+++ Dataset entries +++
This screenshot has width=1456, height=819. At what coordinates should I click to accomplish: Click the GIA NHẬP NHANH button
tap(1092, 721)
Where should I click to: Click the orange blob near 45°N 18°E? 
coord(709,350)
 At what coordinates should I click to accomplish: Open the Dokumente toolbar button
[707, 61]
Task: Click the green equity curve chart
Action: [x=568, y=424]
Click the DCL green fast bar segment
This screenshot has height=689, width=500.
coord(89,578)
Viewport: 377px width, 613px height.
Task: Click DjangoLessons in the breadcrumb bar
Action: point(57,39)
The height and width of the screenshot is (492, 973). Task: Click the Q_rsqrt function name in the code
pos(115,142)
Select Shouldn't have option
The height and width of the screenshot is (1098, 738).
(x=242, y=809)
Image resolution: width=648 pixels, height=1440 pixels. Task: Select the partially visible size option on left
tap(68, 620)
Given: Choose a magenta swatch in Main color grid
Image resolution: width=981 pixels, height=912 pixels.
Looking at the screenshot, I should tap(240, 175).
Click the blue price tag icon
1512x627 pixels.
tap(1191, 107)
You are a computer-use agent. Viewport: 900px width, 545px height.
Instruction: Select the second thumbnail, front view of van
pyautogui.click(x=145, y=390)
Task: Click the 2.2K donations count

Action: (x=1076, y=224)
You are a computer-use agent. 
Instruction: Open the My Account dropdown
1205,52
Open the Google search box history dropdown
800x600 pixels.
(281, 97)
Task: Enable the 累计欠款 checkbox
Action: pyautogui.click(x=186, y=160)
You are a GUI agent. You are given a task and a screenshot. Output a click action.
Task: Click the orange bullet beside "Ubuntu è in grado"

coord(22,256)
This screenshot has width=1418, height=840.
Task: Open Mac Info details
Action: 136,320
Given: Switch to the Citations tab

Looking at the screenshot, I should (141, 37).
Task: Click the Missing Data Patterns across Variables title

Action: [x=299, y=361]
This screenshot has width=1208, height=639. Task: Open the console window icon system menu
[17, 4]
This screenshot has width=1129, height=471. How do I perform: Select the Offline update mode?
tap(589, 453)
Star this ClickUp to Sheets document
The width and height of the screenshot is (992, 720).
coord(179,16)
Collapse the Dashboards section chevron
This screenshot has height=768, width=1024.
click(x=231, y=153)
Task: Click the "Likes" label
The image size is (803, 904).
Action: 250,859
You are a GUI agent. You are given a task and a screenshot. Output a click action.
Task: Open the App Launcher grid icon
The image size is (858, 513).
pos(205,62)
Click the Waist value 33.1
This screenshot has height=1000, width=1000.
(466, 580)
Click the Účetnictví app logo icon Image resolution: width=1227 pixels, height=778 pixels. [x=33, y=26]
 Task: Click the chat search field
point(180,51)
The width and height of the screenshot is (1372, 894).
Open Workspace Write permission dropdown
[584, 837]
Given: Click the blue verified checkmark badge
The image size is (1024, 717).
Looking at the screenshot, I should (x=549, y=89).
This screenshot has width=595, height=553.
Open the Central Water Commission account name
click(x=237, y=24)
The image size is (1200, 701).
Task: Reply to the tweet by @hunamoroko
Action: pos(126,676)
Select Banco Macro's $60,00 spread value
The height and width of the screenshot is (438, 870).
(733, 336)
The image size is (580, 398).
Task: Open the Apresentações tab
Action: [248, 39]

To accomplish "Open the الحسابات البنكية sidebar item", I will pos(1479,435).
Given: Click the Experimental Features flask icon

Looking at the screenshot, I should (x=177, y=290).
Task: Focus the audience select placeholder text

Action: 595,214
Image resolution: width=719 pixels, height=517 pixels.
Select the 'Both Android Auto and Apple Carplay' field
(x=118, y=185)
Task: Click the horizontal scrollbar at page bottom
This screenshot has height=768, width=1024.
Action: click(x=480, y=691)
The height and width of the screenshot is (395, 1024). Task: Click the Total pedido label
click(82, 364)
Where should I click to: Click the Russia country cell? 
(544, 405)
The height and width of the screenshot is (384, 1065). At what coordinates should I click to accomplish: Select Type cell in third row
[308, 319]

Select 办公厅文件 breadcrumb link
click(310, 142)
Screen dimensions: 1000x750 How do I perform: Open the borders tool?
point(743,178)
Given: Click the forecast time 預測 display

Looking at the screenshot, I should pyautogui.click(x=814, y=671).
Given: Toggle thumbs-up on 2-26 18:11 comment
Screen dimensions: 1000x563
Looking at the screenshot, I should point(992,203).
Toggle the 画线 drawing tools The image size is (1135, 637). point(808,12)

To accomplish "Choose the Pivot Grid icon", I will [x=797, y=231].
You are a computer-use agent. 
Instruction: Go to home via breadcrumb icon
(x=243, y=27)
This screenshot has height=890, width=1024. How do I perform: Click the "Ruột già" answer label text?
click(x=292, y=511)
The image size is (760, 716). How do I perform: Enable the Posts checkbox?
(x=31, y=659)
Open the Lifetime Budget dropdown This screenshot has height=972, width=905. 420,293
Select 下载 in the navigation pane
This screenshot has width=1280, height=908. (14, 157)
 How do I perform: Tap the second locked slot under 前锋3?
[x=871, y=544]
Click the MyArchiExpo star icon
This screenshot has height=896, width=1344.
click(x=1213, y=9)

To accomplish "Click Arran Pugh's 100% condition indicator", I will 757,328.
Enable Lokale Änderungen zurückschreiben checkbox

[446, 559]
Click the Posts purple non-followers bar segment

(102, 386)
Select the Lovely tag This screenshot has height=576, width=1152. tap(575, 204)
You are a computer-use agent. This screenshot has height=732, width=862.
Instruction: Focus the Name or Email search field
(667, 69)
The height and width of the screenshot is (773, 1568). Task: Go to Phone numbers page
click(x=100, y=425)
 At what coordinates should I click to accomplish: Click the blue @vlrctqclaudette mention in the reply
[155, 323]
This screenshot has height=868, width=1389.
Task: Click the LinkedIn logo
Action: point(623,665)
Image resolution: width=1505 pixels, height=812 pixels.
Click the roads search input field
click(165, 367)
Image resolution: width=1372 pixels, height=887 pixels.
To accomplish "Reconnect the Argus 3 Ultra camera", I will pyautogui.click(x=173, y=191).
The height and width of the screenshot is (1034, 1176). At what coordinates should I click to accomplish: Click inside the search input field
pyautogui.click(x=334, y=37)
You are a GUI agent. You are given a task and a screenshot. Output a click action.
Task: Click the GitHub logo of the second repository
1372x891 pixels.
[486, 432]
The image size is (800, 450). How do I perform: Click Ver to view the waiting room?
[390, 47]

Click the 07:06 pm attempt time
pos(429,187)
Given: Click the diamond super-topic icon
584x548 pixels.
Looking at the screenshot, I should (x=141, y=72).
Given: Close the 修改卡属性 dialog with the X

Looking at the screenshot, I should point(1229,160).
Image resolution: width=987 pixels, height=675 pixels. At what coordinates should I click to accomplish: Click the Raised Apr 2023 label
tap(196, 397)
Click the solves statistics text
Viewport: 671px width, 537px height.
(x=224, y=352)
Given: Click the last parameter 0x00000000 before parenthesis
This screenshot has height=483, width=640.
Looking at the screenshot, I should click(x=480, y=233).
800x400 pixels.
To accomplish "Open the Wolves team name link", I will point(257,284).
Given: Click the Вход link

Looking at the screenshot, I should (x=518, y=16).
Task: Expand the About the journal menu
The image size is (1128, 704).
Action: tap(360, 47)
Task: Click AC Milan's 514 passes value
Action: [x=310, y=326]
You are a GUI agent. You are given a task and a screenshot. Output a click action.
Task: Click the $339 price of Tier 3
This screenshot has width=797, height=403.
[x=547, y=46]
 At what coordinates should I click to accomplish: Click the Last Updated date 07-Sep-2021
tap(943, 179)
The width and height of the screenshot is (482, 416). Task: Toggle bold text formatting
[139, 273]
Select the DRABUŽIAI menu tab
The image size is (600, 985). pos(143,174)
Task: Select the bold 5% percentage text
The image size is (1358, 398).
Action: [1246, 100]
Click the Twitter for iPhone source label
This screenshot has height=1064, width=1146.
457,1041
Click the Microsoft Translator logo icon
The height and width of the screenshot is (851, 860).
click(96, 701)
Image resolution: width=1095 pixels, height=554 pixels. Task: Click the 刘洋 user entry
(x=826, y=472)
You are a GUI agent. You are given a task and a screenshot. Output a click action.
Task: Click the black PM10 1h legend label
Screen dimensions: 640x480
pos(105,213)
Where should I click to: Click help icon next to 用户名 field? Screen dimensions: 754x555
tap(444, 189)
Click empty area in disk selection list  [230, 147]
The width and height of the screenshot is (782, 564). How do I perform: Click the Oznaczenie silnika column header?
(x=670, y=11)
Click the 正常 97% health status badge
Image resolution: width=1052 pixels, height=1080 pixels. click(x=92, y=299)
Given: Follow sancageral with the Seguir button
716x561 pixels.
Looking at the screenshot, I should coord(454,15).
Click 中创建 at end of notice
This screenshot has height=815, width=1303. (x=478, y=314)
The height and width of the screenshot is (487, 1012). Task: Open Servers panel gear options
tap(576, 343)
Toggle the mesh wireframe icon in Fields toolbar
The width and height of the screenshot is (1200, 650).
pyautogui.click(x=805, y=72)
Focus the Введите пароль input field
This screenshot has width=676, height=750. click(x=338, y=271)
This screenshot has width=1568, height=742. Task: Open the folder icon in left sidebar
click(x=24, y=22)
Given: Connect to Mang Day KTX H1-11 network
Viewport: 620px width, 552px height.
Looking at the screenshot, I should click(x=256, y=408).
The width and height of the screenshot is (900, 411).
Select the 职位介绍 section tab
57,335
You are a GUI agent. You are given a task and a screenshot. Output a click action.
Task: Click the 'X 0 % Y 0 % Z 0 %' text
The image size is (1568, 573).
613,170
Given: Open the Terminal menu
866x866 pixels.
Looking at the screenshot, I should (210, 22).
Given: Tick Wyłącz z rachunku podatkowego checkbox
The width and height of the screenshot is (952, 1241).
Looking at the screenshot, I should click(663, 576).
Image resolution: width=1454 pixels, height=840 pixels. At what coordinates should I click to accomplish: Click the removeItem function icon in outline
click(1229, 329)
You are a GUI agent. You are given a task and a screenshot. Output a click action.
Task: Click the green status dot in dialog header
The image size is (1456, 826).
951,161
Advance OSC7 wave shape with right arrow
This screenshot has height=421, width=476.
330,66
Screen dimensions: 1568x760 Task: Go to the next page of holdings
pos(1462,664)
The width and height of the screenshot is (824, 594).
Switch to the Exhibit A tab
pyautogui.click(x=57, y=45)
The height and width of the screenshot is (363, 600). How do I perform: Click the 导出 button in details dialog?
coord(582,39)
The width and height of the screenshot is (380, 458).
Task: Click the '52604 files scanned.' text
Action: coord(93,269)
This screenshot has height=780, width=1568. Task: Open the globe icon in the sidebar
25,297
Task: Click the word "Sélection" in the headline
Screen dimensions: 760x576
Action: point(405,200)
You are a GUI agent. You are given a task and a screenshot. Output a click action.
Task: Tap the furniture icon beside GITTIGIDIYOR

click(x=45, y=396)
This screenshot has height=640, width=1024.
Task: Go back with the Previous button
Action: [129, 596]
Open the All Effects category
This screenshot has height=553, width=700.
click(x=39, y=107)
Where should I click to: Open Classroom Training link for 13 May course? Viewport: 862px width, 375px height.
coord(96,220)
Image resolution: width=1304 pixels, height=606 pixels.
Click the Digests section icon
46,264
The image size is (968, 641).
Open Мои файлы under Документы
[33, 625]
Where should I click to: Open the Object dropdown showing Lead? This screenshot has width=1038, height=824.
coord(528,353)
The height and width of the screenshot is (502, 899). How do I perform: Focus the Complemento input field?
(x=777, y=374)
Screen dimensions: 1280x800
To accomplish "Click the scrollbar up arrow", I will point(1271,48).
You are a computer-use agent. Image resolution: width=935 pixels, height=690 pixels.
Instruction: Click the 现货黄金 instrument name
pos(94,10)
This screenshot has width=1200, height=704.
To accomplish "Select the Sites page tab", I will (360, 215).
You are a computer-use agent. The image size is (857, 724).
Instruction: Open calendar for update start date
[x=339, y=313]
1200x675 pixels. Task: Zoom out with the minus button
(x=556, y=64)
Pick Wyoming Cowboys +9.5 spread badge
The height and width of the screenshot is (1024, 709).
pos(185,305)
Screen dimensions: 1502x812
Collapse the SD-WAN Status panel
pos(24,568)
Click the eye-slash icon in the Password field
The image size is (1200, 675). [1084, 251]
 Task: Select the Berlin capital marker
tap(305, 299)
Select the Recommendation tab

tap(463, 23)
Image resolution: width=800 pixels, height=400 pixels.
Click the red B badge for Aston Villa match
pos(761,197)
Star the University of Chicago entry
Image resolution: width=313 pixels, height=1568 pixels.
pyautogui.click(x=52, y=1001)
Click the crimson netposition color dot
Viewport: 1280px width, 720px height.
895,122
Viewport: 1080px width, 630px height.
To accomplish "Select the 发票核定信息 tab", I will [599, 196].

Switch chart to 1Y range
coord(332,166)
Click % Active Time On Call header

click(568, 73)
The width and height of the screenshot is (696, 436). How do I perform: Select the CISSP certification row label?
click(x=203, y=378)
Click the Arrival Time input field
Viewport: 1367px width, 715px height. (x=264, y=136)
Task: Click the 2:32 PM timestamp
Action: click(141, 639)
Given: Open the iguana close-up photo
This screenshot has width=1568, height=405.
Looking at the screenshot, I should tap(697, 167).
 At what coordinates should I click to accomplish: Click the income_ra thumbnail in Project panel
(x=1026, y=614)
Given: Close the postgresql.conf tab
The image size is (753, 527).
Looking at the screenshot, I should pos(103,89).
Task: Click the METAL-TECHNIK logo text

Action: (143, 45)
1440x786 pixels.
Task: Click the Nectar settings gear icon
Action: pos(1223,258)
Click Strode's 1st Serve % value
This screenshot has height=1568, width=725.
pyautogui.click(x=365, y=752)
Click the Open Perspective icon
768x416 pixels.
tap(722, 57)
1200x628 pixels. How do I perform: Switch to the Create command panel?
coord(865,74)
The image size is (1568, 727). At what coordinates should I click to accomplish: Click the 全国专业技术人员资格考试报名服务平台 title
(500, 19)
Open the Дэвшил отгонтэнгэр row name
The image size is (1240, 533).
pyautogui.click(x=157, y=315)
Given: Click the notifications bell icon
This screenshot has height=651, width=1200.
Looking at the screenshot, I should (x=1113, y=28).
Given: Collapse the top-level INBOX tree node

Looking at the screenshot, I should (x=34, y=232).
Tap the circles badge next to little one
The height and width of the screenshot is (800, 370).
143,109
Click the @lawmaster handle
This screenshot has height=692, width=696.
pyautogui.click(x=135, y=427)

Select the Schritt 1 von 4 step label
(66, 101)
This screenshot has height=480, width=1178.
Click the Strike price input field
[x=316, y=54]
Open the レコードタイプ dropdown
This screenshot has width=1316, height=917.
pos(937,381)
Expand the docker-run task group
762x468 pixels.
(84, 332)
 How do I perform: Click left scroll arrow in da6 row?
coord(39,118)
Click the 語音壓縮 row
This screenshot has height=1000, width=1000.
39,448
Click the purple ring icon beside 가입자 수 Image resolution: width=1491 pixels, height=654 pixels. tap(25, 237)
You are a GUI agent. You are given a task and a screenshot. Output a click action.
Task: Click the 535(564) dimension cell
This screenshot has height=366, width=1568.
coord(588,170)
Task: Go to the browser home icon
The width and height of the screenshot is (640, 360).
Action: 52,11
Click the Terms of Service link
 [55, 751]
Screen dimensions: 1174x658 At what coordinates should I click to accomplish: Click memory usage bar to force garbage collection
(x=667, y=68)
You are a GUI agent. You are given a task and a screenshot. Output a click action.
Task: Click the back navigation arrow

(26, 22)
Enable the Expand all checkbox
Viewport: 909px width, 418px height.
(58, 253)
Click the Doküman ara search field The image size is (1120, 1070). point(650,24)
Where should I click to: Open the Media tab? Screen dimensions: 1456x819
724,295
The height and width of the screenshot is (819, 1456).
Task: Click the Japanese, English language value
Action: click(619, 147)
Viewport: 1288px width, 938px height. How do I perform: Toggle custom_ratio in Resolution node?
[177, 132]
+++
# [What the task requires]
Count how many lines in the data above hold "Expand", and give that number by itself.

# [Your response]
3